[Short exercise]
Can you reproduce the records below word for word, beginning with the line that contains "Sitemap (393, 1550)" and continuing through the line that contains "甲賀市 (676, 1168)", with both of those lines included?

[Records taken from a collection]
·····
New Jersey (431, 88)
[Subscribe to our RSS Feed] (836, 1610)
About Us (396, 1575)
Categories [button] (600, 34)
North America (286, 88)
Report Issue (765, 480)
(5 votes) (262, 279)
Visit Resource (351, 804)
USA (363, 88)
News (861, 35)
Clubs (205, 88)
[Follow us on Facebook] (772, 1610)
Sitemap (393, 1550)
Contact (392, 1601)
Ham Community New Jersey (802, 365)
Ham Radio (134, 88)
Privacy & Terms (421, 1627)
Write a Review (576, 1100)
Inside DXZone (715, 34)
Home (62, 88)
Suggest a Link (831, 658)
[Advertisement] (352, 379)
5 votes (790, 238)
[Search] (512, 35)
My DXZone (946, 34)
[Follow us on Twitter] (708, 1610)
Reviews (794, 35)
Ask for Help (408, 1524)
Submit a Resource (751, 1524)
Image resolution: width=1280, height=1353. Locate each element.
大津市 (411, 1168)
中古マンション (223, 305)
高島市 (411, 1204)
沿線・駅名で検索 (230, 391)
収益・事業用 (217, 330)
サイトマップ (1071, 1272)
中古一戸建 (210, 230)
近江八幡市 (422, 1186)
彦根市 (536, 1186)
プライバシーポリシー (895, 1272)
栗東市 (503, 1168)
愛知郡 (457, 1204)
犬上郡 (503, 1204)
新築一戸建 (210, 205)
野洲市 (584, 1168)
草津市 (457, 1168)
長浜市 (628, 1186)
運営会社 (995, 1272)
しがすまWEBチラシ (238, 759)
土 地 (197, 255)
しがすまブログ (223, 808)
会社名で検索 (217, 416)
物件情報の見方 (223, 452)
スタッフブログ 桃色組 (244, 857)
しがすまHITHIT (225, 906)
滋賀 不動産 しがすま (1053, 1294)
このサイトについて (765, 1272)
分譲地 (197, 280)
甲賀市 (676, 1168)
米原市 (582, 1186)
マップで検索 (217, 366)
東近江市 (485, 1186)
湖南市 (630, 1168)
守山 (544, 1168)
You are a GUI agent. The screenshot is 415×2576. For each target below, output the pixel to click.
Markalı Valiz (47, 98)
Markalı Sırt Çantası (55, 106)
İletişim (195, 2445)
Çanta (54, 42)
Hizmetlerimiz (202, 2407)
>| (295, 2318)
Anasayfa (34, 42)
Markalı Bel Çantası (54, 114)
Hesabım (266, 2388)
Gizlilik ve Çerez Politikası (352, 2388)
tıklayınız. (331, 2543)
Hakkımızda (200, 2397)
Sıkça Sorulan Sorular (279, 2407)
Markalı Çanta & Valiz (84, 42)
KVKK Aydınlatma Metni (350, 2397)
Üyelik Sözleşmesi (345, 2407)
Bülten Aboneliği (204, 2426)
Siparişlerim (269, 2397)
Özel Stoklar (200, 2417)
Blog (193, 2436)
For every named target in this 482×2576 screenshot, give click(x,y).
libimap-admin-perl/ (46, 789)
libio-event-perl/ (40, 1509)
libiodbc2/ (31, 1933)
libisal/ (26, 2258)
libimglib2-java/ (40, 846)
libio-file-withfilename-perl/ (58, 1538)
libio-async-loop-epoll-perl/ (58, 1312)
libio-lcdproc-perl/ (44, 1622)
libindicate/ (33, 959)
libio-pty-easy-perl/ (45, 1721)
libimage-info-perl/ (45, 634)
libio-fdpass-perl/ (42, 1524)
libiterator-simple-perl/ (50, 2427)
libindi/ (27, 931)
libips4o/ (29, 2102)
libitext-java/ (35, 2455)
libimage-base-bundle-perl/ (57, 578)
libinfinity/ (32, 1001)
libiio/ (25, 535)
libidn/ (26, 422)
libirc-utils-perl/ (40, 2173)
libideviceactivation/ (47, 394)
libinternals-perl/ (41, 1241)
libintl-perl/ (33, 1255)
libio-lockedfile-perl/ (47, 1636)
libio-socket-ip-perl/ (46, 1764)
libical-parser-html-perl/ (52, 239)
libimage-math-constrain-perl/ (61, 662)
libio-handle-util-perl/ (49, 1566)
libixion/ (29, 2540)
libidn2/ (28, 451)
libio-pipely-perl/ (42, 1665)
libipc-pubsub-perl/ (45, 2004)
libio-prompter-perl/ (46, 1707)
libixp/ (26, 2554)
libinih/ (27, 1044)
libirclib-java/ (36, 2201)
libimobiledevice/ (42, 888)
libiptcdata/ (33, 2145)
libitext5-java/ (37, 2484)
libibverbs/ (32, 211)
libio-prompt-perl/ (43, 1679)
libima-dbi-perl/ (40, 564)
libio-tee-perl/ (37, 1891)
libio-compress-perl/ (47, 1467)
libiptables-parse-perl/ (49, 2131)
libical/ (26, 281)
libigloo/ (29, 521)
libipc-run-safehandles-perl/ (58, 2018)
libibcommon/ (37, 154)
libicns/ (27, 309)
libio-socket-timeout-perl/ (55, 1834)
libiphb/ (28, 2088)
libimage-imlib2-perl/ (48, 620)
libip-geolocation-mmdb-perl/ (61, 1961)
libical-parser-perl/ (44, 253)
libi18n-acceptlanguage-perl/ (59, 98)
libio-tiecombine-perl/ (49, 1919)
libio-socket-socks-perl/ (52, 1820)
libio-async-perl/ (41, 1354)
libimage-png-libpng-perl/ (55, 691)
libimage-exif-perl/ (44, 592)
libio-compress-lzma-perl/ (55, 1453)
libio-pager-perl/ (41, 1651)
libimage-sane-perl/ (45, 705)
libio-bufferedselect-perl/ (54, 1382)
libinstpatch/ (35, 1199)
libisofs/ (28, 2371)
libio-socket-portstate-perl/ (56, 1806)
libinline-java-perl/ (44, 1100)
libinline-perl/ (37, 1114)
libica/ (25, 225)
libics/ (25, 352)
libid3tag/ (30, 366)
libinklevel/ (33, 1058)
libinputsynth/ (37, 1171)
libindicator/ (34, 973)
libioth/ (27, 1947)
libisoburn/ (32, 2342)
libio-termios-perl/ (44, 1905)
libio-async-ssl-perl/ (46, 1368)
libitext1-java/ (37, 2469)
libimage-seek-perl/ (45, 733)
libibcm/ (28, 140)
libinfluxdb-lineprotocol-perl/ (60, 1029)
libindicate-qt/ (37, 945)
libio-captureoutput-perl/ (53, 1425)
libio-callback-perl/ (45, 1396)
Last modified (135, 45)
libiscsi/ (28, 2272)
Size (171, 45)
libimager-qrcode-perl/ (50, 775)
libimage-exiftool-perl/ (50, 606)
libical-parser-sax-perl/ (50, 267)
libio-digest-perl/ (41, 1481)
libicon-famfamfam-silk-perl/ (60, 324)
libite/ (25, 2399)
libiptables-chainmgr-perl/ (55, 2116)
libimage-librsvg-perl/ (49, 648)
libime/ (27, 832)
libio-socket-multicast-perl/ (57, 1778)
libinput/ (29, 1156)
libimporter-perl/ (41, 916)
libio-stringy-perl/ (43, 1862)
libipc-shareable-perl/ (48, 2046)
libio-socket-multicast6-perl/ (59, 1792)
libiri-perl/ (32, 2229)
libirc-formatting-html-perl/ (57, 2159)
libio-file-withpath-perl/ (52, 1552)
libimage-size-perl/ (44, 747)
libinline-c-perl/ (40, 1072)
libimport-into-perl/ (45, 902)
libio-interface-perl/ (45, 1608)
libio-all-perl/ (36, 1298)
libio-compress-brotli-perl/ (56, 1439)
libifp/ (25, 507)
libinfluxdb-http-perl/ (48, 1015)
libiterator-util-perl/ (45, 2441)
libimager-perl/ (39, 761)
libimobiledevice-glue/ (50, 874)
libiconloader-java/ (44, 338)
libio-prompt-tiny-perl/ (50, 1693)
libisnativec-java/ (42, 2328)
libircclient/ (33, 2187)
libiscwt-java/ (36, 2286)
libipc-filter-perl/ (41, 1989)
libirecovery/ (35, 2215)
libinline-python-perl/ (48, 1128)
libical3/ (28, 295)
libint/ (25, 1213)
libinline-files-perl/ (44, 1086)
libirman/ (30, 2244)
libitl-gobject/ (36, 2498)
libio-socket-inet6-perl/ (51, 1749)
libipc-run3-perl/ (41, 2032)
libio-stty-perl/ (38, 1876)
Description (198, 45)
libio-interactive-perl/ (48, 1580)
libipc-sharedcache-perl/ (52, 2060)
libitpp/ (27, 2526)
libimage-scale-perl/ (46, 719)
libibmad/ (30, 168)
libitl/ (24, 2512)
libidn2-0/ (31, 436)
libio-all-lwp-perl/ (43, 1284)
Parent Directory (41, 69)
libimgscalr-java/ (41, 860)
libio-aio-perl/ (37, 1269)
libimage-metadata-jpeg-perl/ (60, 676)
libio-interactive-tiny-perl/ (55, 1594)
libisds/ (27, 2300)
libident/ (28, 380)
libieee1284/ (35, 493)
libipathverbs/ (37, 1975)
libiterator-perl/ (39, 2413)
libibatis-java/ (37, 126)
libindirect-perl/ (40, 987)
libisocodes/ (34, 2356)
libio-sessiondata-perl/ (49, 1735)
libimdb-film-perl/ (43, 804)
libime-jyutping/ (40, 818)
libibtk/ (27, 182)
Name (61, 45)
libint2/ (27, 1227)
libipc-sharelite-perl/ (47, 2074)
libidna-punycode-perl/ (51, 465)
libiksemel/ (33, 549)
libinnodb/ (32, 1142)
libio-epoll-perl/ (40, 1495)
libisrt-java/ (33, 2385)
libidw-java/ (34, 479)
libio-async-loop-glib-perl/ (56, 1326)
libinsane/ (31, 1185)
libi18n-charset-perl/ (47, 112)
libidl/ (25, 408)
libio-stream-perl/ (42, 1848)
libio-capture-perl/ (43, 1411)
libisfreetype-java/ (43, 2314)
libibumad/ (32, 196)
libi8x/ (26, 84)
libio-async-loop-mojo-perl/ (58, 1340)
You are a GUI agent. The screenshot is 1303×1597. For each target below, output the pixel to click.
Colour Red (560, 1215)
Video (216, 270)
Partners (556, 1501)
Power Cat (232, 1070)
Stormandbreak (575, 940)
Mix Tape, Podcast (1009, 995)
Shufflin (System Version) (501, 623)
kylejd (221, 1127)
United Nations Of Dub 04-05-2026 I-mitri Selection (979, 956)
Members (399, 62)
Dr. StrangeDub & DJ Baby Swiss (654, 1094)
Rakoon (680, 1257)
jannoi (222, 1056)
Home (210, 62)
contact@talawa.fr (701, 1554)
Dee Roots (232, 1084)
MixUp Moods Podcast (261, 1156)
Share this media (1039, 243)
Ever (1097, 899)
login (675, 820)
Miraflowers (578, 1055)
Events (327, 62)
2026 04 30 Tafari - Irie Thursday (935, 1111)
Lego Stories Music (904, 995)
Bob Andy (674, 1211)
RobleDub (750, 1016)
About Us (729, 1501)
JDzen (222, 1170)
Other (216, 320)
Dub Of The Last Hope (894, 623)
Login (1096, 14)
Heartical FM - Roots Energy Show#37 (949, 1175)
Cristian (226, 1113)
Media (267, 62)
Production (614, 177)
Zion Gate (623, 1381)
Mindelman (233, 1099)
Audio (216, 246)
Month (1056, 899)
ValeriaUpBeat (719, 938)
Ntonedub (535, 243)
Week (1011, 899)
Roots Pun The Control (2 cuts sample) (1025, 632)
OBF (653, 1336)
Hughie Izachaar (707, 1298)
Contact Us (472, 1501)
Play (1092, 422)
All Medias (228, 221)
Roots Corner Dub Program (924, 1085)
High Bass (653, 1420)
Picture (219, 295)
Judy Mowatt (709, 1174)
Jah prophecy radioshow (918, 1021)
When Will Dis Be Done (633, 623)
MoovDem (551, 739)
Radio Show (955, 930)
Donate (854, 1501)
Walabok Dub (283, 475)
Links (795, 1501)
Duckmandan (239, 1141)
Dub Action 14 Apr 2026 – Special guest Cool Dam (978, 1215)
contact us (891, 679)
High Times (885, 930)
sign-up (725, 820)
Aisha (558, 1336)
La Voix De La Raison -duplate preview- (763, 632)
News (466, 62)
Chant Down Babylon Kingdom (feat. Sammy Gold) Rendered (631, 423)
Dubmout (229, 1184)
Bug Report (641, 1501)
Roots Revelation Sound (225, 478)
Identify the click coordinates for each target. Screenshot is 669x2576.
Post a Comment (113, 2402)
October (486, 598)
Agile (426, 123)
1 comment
·····
[Written solution]
Sitemap (393, 1550)
Contact (392, 1601)
Ham Community New Jersey (802, 365)
Ham Radio (134, 88)
Privacy & Terms (421, 1627)
Write a Review (576, 1100)
Inside DXZone (715, 34)
Home (62, 88)
Suggest a Link (831, 658)
[Advertisement] (352, 379)
5 votes (790, 238)
[Search] (512, 35)
My DXZone (946, 34)
[Follow us on Twitter] (708, 1610)
Reviews (794, 35)
Ask for Help (408, 1524)
Submit a Resource (751, 1524)
Image resolution: width=1280, height=1353. Locate each element.
大津市 (411, 1168)
中古マンション (223, 305)
高島市 (411, 1204)
沿線・駅名で検索 (230, 391)
収益・事業用 (217, 330)
サイトマップ (1071, 1272)
中古一戸建 (210, 230)
近江八幡市 (422, 1186)
彦根市 (536, 1186)
プライバシーポリシー (895, 1272)
栗東市 (503, 1168)
愛知郡 (457, 1204)
犬上郡 (503, 1204)
新築一戸建 (210, 205)
野洲市 (584, 1168)
草津市 (457, 1168)
長浜市 (628, 1186)
運営会社 (995, 1272)
しがすまWEBチラシ (238, 759)
土 地 (197, 255)
しがすまブログ (223, 808)
会社名で検索 (217, 416)
物件情報の見方 (223, 452)
スタッフブログ 桃色組 (244, 857)
しがすまHITHIT (225, 906)
滋賀 不動産 しがすま (1053, 1294)
このサイトについて (765, 1272)
分譲地 (197, 280)
甲賀市 (676, 1168)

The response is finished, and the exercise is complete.